> **Task to complete**
Take the data below and extract the lines from the one with "2023 (84, 2194)" to the one with "Prev (220, 152)", inclusive, exactly as written.

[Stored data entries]
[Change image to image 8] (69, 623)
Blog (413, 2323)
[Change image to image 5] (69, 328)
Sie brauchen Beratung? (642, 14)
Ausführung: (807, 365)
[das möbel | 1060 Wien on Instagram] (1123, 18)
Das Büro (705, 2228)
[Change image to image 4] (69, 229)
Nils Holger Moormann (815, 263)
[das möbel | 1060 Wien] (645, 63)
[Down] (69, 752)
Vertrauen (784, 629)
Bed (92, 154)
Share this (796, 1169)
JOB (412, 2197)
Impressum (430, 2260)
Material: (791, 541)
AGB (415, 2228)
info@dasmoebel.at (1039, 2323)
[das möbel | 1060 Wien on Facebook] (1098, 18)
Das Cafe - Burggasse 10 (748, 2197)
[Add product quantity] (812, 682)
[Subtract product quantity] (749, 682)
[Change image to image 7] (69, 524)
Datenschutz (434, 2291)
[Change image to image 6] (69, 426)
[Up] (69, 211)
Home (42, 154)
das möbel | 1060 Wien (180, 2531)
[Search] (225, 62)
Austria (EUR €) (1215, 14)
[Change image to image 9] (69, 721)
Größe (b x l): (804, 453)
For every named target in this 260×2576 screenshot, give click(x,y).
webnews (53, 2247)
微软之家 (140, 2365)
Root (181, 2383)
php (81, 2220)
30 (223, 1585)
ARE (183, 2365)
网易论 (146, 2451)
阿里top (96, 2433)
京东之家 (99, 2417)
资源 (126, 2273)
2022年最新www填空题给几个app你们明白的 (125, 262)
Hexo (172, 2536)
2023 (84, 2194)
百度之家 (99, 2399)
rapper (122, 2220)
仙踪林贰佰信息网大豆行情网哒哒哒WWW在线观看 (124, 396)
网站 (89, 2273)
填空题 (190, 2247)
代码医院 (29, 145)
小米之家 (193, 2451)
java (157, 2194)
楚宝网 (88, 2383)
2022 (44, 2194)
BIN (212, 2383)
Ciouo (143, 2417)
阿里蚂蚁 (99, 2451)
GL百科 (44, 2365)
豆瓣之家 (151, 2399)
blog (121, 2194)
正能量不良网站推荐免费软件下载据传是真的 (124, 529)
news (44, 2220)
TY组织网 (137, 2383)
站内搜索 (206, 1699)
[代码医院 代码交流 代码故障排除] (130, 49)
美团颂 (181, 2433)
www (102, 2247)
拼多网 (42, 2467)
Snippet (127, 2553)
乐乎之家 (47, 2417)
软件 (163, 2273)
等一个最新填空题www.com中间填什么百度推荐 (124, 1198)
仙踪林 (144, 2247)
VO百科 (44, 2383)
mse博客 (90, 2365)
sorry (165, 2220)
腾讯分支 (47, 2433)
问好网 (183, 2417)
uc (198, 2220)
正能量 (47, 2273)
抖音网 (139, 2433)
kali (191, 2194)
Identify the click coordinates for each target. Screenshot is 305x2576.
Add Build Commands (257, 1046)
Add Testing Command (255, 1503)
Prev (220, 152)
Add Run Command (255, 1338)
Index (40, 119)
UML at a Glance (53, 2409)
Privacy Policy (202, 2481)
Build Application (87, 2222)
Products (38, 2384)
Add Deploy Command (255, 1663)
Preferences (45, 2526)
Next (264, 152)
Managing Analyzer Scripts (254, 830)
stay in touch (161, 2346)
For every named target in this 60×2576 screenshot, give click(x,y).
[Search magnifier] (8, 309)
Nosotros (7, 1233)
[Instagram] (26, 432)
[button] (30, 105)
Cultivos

> **Response to the exercise**
2023 (84, 2194)
百度之家 (99, 2399)
rapper (122, 2220)
仙踪林贰佰信息网大豆行情网哒哒哒WWW在线观看 (124, 396)
网站 (89, 2273)
填空题 (190, 2247)
代码医院 (29, 145)
小米之家 (193, 2451)
java (157, 2194)
楚宝网 (88, 2383)
2022 (44, 2194)
BIN (212, 2383)
Ciouo (143, 2417)
阿里蚂蚁 (99, 2451)
GL百科 (44, 2365)
豆瓣之家 (151, 2399)
blog (121, 2194)
正能量不良网站推荐免费软件下载据传是真的 (124, 529)
news (44, 2220)
TY组织网 (137, 2383)
站内搜索 (206, 1699)
[代码医院 代码交流 代码故障排除] (130, 49)
美团颂 (181, 2433)
www (102, 2247)
拼多网 (42, 2467)
Snippet (127, 2553)
乐乎之家 (47, 2417)
软件 (163, 2273)
等一个最新填空题www.com中间填什么百度推荐 (124, 1198)
仙踪林 (144, 2247)
VO百科 (44, 2383)
mse博客 (90, 2365)
sorry (165, 2220)
腾讯分支 (47, 2433)
问好网 (183, 2417)
uc (198, 2220)
正能量 (47, 2273)
抖音网 (139, 2433)
kali (191, 2194)
Identify the click coordinates for each target. Screenshot is 305x2576.
Add Build Commands (257, 1046)
Add Testing Command (255, 1503)
Prev (220, 152)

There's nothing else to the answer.